Since the peak in 1991, vehicle thefts have trended downward, the study found, declining 30 percent from 1991-2000, experiencing a small rise, and then dropping 43 percent from 2004-2011. In 2012, thefts increased slightly before falling again in 2013 to levels not seen since 1967.

NICB Theft Stats

What caused the drop?

The report said a number of factors combined to produce the decrease, starting with the innovative investigative processes developed by law enforcement and shared with organizations like the International Association of Auto Theft Investigators and the International Association of Special Investigation Units.

In addition, technology has had a significant impact in the war against vehicle theft, making cars more difficult to steal thanks to new and more reliable anti-theft protection built in during the manufacturing process or obtained after market by vehicle owners looking for additional security.

On the investigative side, technology has given law enforcement such tools as remote surveillance cameras and automated license plate readers.

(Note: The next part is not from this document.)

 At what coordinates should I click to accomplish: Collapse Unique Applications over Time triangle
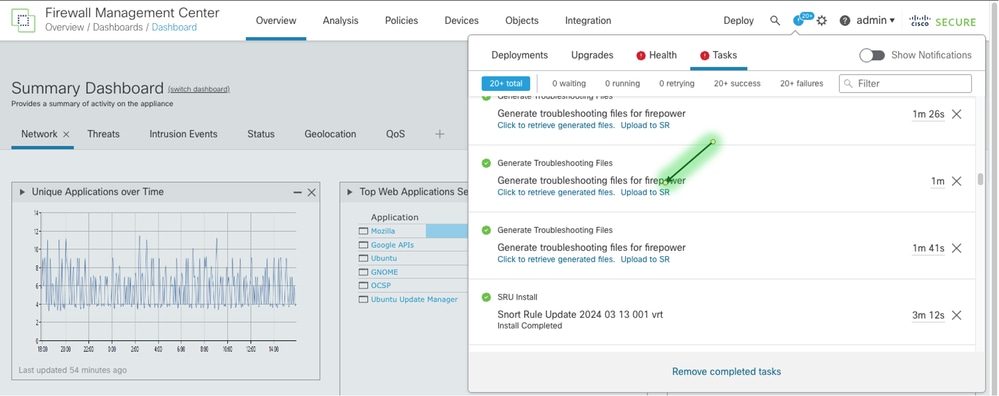23,192
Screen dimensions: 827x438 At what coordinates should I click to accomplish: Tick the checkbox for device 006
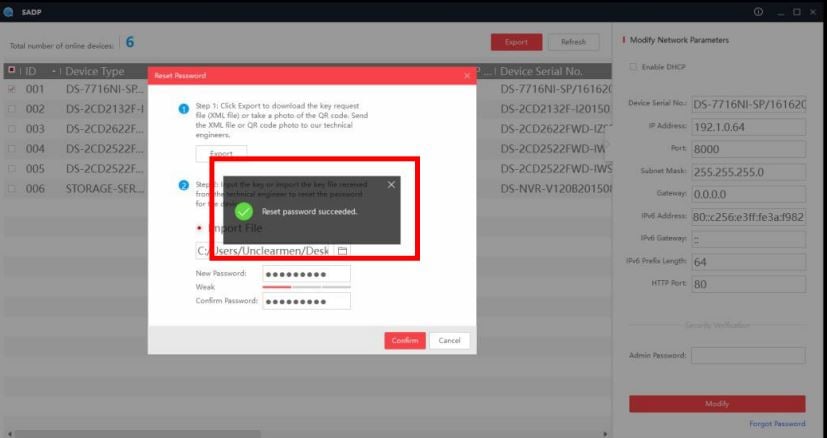point(11,188)
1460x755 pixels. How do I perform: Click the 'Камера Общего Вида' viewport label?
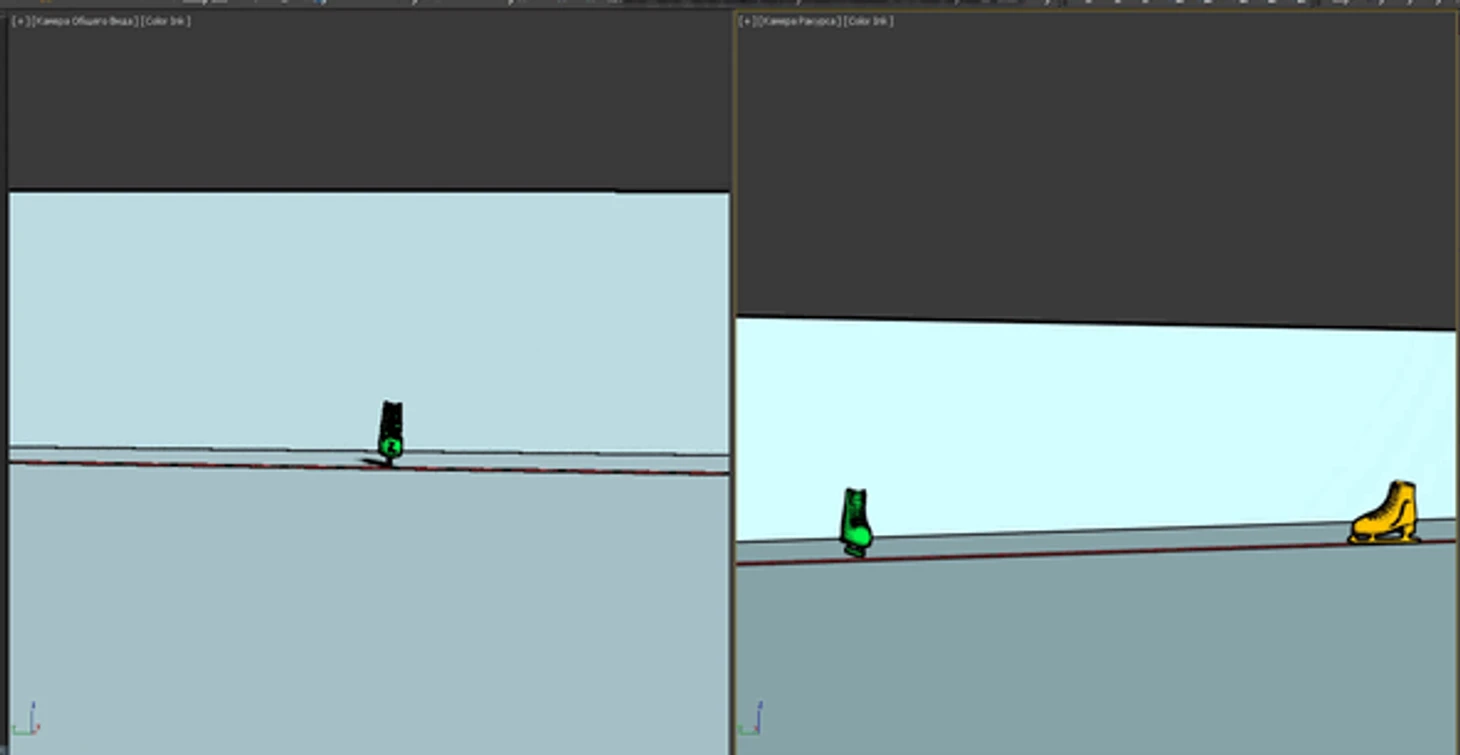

Technology has also made it necessary for thieves to find more creative ways to steal cars—especially since the introduction of transponder or “smart keys” made it so hot-wiring is no longer an option.

Today’s thieves are:

  • Acquiring keys illegally, whether through outright theft or by posing as the vehicle’s owner in need of a replacement key.
  • Using stolen or fraudulent identities to secure loans for high-end vehicles. The vehicles are then shipped to a foreign seaport where they can be sold at a premium.
  • Switching vehicle identification numbers. Thieves will use the “clean” VIN of an identical make and model in order to disguise the car and allow for resale to an unsuspecting consumer.